ASSIGNMENT: When the word "Image" shows up in a line of the data below, copy that whole line.
** Opening DATASET CONTENT block **
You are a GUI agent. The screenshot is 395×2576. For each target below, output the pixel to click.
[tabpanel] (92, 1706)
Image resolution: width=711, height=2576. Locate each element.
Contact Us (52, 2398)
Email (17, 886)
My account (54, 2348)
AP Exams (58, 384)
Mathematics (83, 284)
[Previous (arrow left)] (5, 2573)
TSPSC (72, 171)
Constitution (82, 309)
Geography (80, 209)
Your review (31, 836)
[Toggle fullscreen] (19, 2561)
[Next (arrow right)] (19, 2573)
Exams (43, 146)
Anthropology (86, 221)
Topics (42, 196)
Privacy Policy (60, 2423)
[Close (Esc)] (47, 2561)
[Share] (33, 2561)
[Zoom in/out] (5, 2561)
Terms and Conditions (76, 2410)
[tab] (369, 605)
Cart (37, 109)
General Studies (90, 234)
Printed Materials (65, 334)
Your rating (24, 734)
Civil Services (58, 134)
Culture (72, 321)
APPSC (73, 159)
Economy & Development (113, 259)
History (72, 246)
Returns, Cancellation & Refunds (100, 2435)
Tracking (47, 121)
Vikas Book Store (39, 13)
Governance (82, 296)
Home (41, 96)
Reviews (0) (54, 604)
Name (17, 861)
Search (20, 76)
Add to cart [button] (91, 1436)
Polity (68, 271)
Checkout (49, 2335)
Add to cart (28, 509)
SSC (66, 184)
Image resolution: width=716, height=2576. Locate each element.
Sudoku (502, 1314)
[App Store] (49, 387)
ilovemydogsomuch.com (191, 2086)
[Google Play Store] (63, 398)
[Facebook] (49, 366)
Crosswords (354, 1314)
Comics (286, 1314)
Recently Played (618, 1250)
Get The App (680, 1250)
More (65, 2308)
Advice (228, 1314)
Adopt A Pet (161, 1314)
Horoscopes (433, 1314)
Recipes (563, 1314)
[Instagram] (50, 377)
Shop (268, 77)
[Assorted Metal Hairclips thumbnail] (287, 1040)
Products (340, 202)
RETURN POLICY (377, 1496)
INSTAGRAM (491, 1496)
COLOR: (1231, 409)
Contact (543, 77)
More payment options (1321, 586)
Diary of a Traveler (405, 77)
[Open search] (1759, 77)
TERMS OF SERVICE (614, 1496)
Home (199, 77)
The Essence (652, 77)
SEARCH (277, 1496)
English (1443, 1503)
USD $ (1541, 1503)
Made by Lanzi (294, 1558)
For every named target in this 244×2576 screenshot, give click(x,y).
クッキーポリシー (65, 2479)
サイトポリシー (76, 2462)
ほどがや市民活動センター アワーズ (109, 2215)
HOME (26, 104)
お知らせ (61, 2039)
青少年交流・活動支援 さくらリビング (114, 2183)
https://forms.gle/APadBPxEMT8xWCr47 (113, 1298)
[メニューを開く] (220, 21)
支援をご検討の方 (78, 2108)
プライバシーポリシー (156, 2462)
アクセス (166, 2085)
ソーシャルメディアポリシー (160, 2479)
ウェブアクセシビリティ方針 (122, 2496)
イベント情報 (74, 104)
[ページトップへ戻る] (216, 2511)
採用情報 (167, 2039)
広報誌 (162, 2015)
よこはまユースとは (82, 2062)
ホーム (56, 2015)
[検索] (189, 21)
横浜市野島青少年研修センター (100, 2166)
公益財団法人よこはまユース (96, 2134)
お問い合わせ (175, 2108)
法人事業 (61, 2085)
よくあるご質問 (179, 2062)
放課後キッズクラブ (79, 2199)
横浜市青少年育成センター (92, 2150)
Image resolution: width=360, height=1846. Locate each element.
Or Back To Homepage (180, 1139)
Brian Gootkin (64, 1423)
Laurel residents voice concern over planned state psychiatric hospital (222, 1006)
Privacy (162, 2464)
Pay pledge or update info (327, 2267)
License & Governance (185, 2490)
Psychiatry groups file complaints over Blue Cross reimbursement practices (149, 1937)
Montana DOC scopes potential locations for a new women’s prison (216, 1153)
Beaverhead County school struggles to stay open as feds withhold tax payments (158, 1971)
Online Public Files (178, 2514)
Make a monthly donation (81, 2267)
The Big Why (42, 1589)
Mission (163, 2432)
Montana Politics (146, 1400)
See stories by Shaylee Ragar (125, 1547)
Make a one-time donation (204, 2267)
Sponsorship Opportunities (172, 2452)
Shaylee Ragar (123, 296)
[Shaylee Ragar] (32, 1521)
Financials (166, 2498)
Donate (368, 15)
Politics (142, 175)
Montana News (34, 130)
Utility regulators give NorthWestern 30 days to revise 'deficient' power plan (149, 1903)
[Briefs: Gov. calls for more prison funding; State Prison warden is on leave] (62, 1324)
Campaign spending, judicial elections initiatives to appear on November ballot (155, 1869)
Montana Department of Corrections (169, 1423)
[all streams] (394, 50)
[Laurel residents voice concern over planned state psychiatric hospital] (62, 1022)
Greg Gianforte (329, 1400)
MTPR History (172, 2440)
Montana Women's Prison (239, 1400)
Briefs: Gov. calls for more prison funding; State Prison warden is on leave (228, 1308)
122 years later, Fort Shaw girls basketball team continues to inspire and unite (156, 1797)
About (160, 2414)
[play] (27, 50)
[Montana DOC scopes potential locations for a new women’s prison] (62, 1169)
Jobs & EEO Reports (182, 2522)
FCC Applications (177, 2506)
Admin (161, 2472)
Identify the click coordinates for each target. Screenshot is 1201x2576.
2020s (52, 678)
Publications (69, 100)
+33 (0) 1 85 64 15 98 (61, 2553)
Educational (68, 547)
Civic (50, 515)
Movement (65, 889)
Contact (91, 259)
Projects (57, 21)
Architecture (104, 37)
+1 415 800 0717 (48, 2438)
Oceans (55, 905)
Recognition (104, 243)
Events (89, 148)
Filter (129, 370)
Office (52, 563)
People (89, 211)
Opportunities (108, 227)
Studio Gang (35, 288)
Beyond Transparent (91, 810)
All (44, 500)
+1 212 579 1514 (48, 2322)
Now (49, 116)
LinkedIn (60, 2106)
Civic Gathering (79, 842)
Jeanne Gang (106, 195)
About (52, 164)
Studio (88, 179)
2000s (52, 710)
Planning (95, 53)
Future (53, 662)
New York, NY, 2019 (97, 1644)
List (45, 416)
** Closing DATASET CONTENT block **
RESPONSE BELOW:
Image resolution: width=711, height=2576. Locate each element.
Image resolution: width=716, height=2576. Locate each element.
Image resolution: width=360, height=1846. Locate each element.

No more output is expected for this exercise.